She did a quick evaluation of Jimmy. That involved doing B/P (a little high but apparently not "critical" .. told her about it going up and down so much, but like everyone else she wasn't concerned); temp (normal), and sat (93%). He told her it would have been "more accurate" if he hadn't just been using the BIPAP. Nothing anyone says will convince him that the BIPAP is "forced" air, but NO supplemental oxygen. She listened to heart and lungs (wheezing, crackles). Then she and I went over all his meds and history. When she left, I had a strong impression that she had decided we don't qualify, we don't need anything. I guess it didn't help that he told her he was "fine", no pain, and he could get up and walk to the front door, and his appetite was good in the evening (didn't mention that it's only good if I give him something he wants to eat, and if for any reason he doesn't like something, he just won't eat. And if I put any kind of vegetable other than a potato on his plate, he mostly ignores it completely).
I got a clear impression, too, that (1) kidney issues don't qualify because of dialysis (and she told me that there ARE patients on hospice who continue dialysis); (2) lung issues don't count because he continues to take the anti-rejection drugs; and (3) heart issues don't count because he is taking medication (even though it's actually for blood pressure). Gee, there's more about hospice that I didn't understand.
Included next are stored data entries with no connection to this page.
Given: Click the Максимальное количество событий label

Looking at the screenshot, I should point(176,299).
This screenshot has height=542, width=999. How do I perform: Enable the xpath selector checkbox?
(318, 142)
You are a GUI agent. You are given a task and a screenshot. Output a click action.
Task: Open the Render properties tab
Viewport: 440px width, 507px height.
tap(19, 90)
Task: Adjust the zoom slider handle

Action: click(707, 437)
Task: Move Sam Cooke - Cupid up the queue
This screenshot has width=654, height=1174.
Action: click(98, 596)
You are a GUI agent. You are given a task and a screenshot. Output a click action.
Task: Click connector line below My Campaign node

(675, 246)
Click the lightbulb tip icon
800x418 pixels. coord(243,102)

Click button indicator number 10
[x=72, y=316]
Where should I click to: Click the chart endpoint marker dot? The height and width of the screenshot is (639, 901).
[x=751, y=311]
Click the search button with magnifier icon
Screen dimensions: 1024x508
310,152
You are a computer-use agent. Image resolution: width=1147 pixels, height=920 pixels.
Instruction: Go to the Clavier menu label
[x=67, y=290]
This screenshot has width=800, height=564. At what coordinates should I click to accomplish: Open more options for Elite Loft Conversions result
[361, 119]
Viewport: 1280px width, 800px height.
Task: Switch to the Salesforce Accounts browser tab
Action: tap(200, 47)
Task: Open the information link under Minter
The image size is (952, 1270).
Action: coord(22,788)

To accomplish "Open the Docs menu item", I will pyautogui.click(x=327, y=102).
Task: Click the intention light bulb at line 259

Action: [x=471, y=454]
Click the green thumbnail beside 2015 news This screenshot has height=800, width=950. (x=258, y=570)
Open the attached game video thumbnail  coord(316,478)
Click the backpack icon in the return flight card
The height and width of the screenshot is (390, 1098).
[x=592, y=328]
The one nurse told me people "wait too late". Not true. Seems to get hospice care you have to completely give up. They "say" it's for quality care for end-of-life. Dropping ALL medicines is quality care???
Well, she's referring upline. I know what that means. Two down, one to go.
The lady from hospice #2 (the above was #3; #1 was the one that already denied him). emailed me. She had tried several times to get a reply from Duke and asked me to see if I could get something going. I emailed the coordinator - several times, actually. He said everything needs to be sent to him. Clearly doctors are too high and mighty to be bothered by such mundane things as patient needs. Anyway, I verified that I had given the lady the right fax #. Late in the afternoon she emailed me again, still no reply. This time I called and talked to him (and got a little bit of a run around before I was actually connected to him! What's up with that???). He told me that as we talked the requested form had been handed to him. Not sure I believe that, but whatever. He said it is a form for Dr. Todd to sign authorizing hospice. Well, of course, all the doctors had already gone for the weekend. Figures. I suspect the form was deliberately held so that would happen. I geuss I'm just in a negative frame of mind. He said he would make sure it went to the doctor first thing Monday. I let the hospice lady know ... so, one more weekend with no real answers anywhere. My guess is that when that form is received by the hospice people, one more time someone will come out and do an evaluation. I wish one of them would actually see him try to get up and walk or something.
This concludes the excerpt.